All About Varicose Veins and Venous Reflux Disease

Updated on: November 28, 2018

Varicose veins can make legs look unsightly, they can cause pain and swelling, and the source of it all is venous reflux disease.

What is venous reflux disease?

Healthy leg veins contain valves that open and close to assist in the return of blood back to the heart. In venous reflux disease, the valves that keep the blood flowing out of the legs and back to the heart do not close properly, allowing blood to flow in reverse and pool in the leg veins. This causes the superficial veins to swell and bulge resulting in unsightly varicose veins, leg swelling, pain and fatigue. Without treatment, venous reflux disease can also lead to skin pigment changes in the legs as well as ulcerations that are slow to heal. Elevating the legs, wearing compression stockings, rest and pain medications can offer temporary relief of some symptoms of venous reflux disease, but do not fix the underlying problem. Although more common in older adults, varicose veins can also be seen in young people, and early treatment may prevent later complications.

Treatment options

In recent years, a new procedure has become available to treat venous reflux disease. This procedure, known as endovenous saphenous vein closure, can provide a permanent solution to the cause and symptoms of venous reflux disease. Venous reflux disease is diagnosed with an ultrasound of the legs. The procedure is performed if venous reflux is identified by ultrasound. Under local anesthetic, a small catheter is inserted into the saphenous vein, a superficial branch of the larger, deeper femoral vein. Using radiofrequency (RF) energy delivered through the inserted catheter, heat is applied to the vein wall, which causes the vein walls to come together and close. Once the vein is closed, blood is re-routed to healthy veins.

**What is being asked**: Continue the article on varicose veins and venous reflux disease, picking up after the last sentence shown.

**Data records**:
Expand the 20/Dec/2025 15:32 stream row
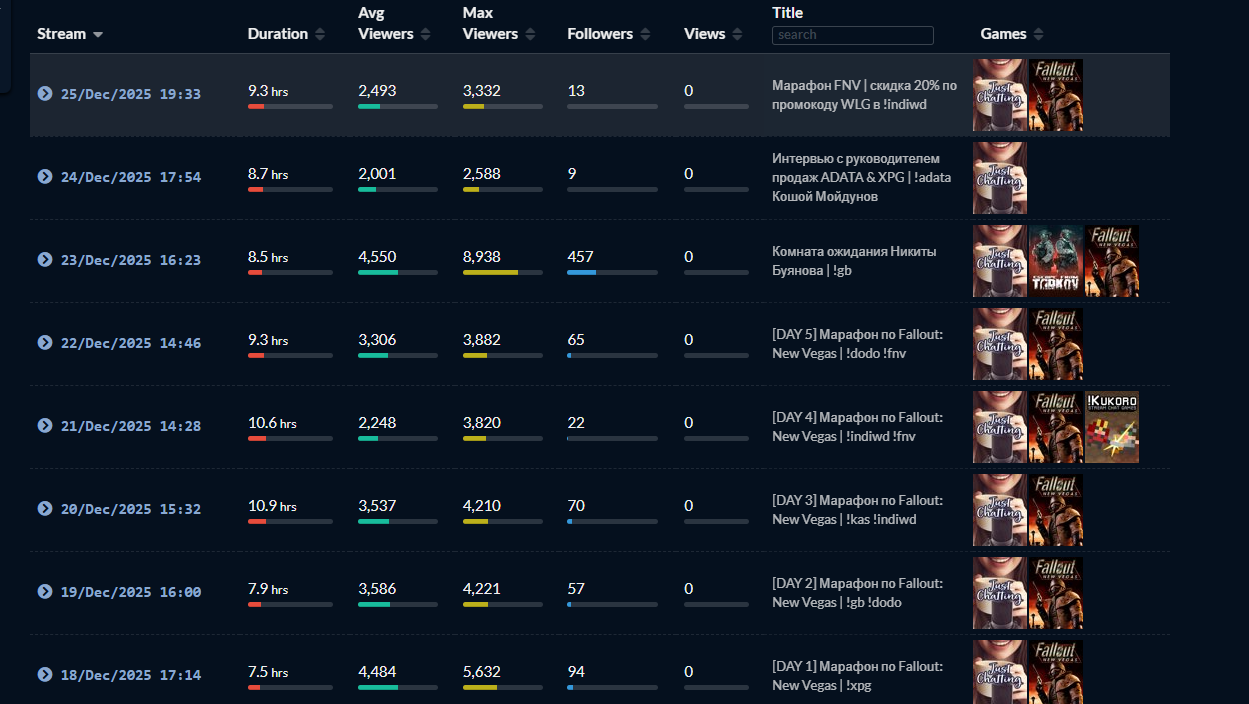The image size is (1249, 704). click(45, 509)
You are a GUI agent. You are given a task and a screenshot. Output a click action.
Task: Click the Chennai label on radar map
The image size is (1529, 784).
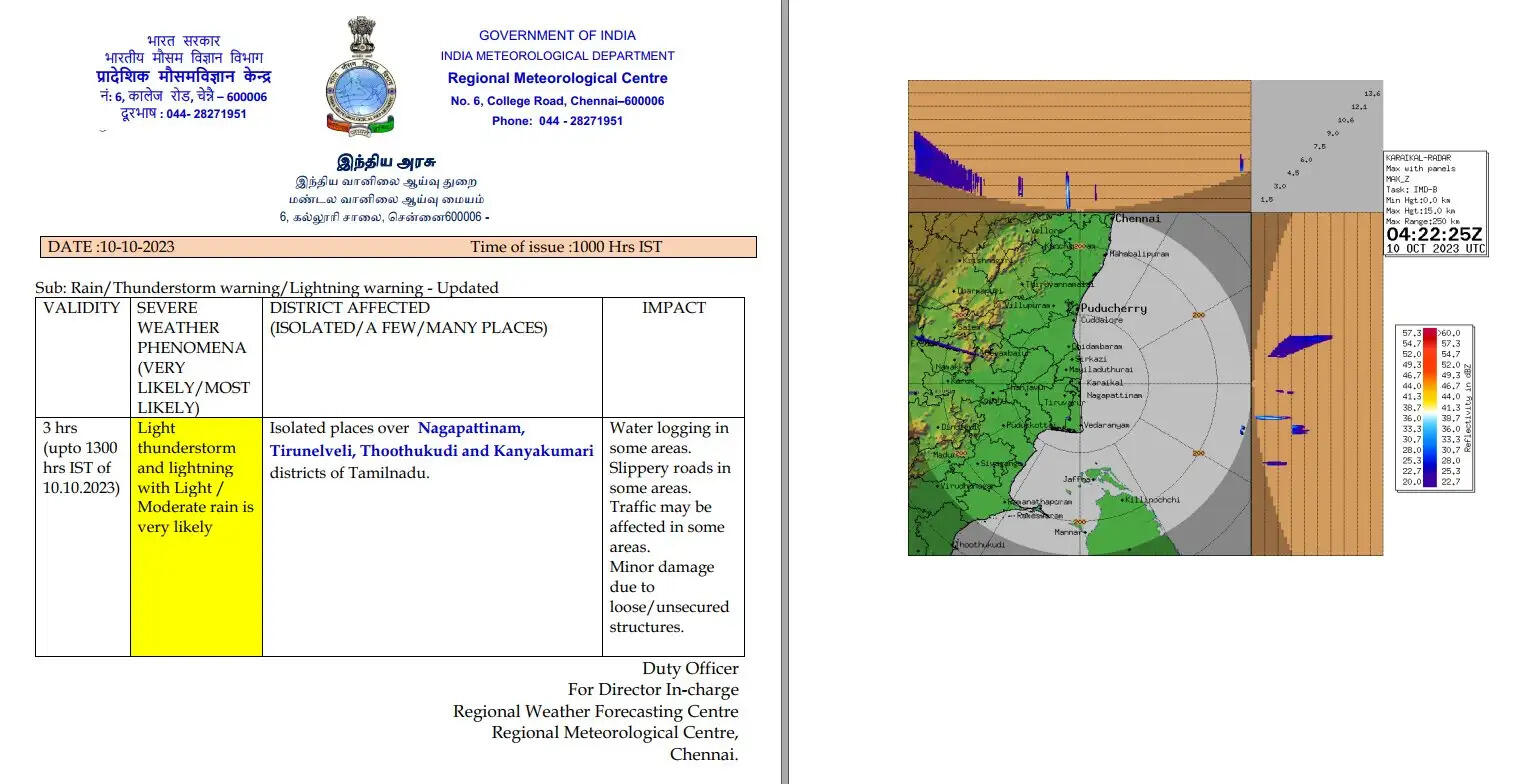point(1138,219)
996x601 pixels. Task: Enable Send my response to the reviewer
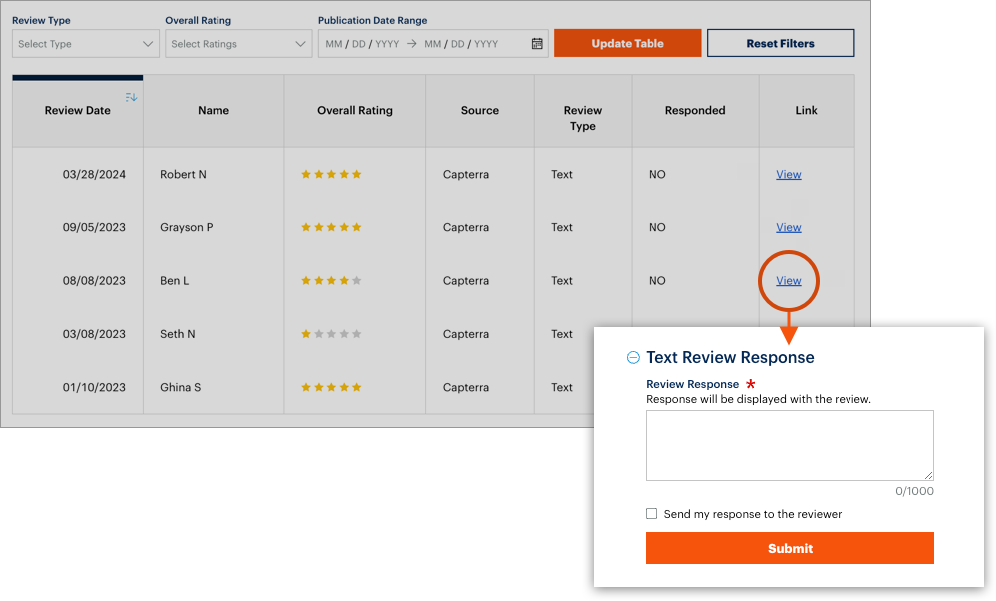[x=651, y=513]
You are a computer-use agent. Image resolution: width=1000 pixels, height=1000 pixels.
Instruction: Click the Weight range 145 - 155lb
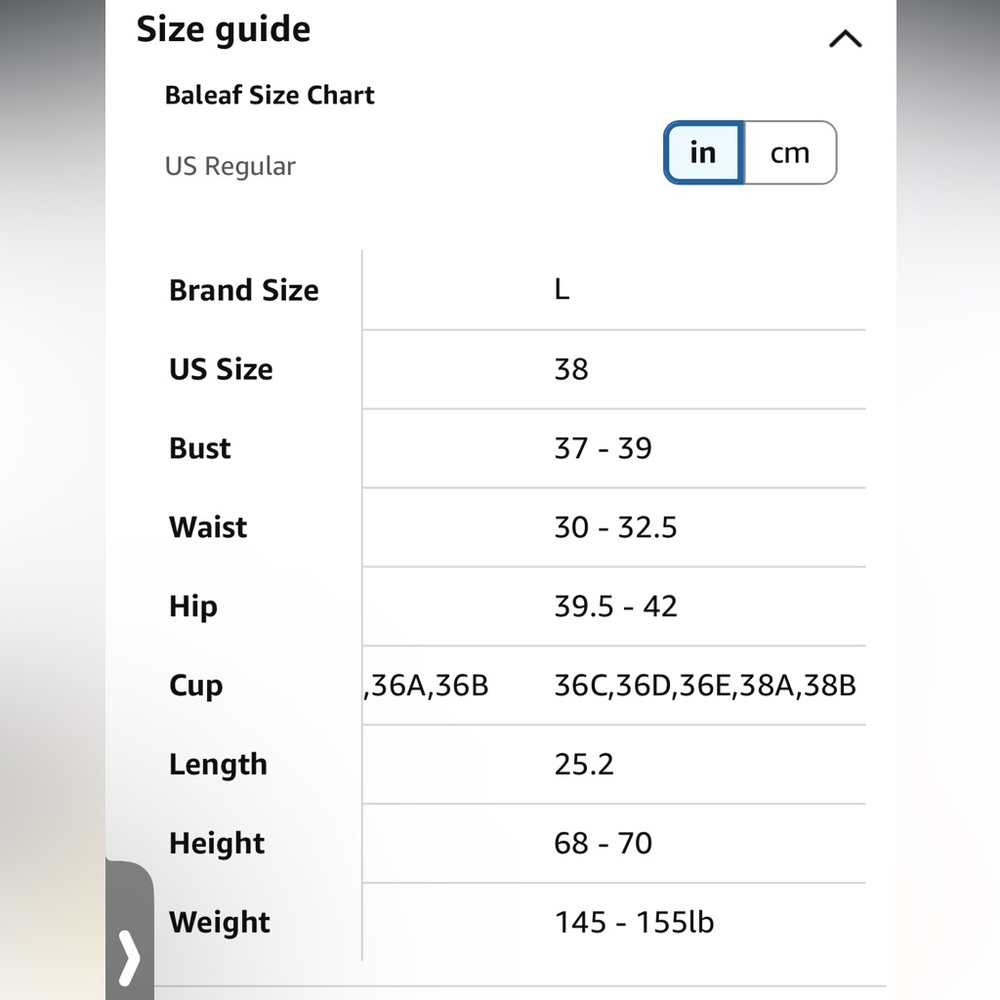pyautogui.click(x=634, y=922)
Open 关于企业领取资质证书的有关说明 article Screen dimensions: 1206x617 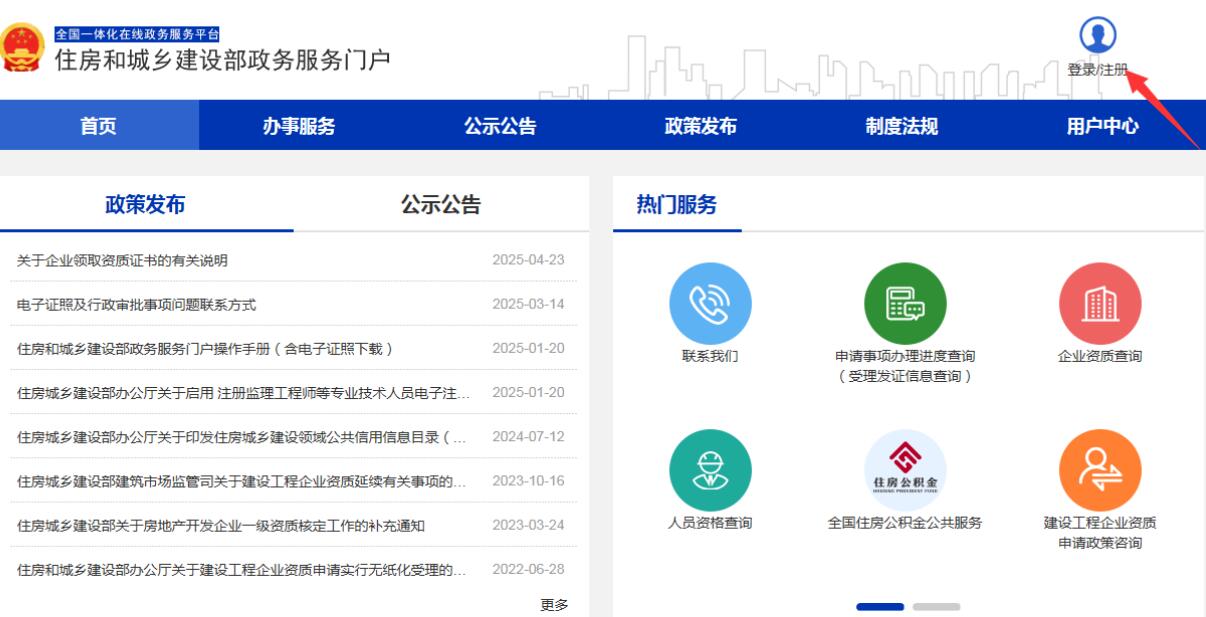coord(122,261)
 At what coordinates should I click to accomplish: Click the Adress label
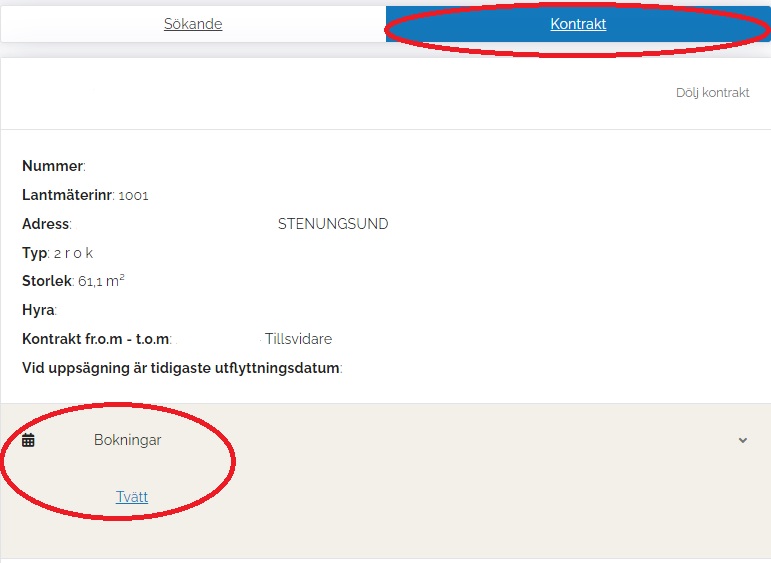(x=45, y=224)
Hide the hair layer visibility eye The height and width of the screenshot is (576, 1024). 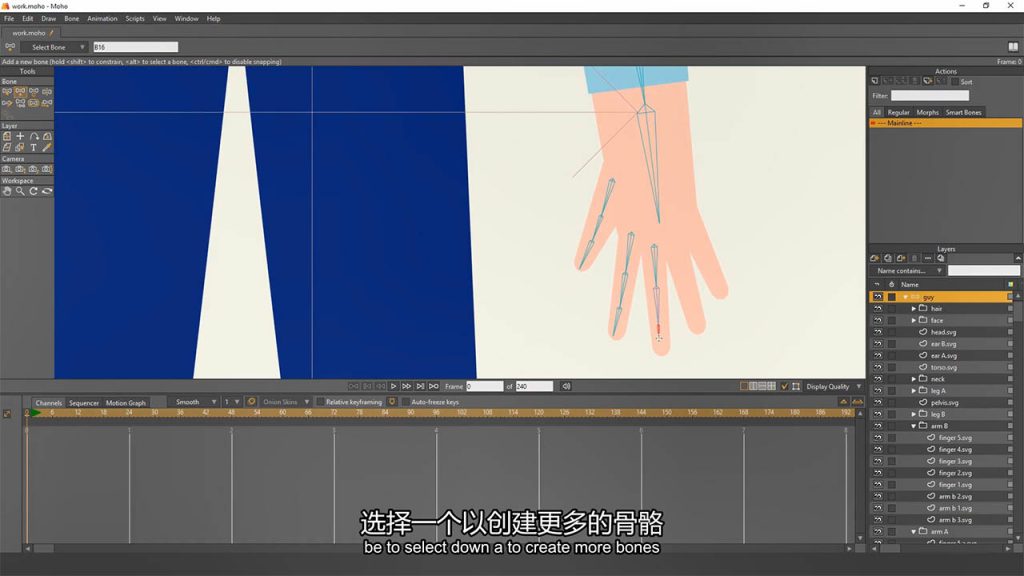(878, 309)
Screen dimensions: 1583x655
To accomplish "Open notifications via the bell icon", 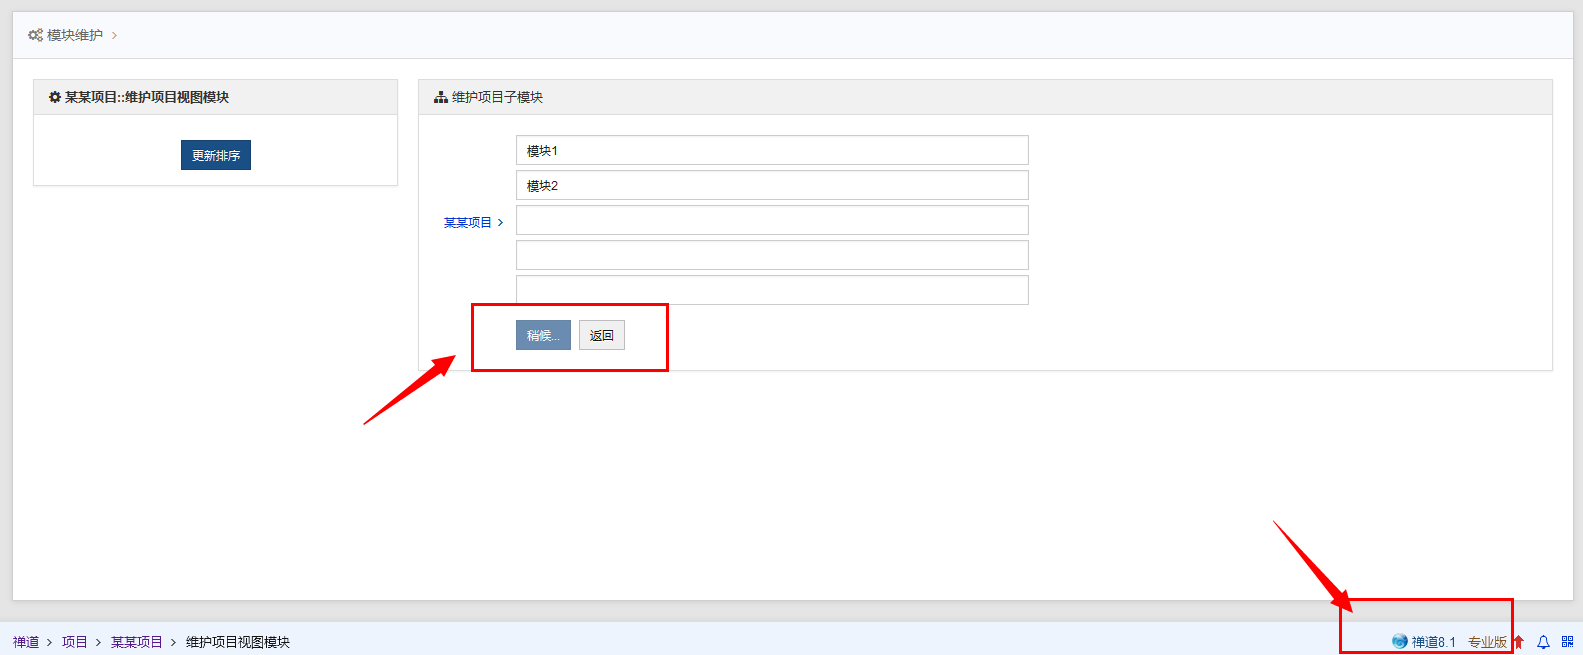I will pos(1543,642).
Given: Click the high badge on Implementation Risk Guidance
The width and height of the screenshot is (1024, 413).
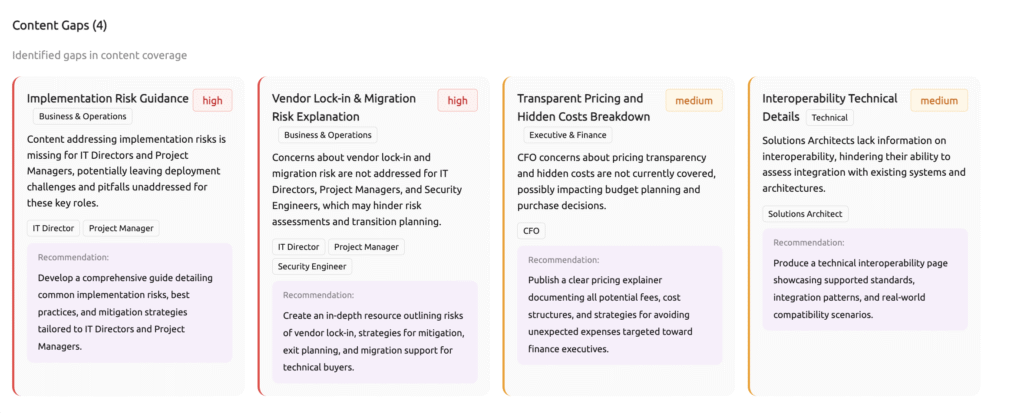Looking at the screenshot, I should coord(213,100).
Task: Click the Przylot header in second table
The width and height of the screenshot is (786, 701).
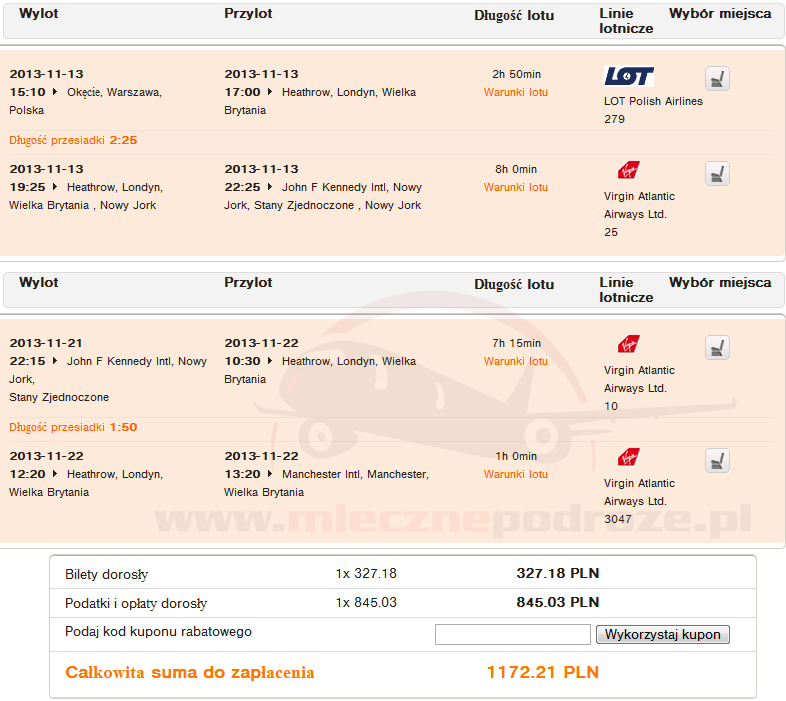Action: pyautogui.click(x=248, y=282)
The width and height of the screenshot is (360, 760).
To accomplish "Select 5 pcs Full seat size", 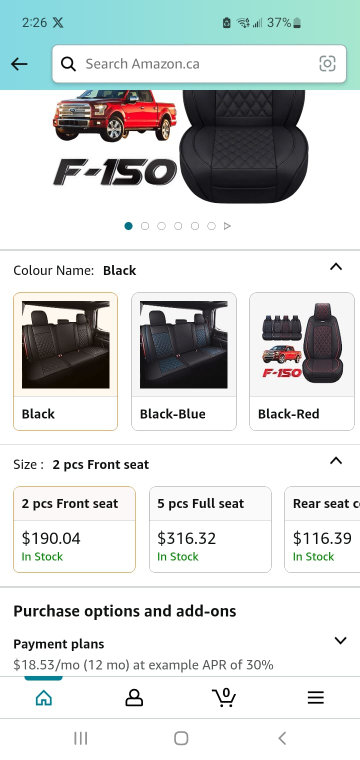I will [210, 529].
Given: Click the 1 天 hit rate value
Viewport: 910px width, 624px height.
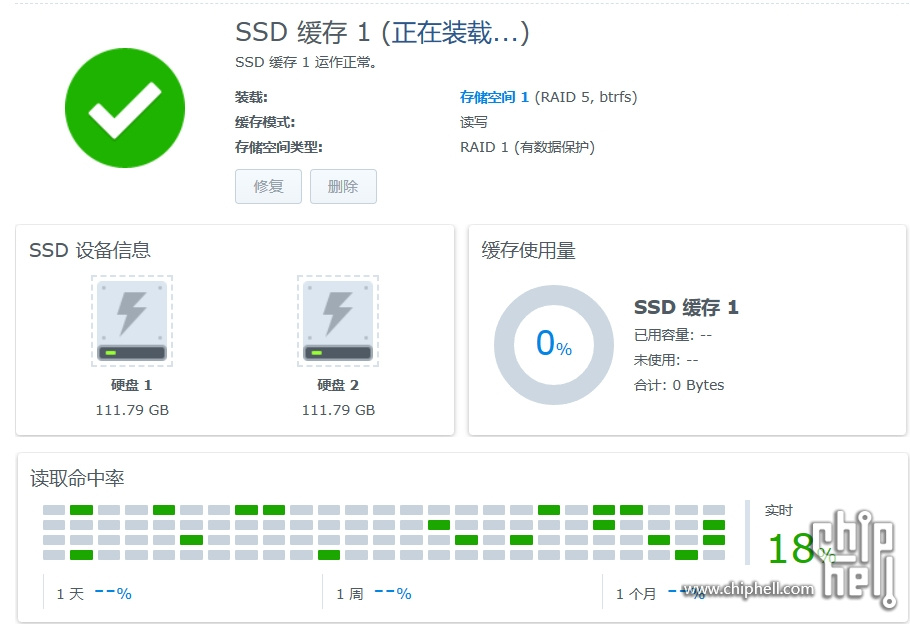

**Reply to the exercise**:
Upon completion of the procedure, which takes about an hour, a simple bandage is applied, and the leg is gently wrapped in dressings to aid in healing. You are encouraged to walk frequently after the procedure and typically return to daily activities within a day. A follow-up visit is then scheduled for three days after the procedure, to check for any complications and to verify that the vein has remained closed. Any discomfort is usually well controlled with over-the-counter pain medications.

Another way to perform endovenous saphenous vein closure is with laser. However, data has very recently been published in medical journals that shows that RF has a lower rate of complications, specifically bruising and pain, compared with laser, allowing patients to return to their normal activities quicker. Therefore, many physicians are now switching to RF to treat varicose veins.

The results

The procedure can be done safely in an outpatient office, and is usually covered by most major insurance companies. About 95% of patients remain free of varicose veins over the long term, according to medical data. To reduce the risk of complications, the procedure is best performed by a physician who has formal training in endovenous techniques.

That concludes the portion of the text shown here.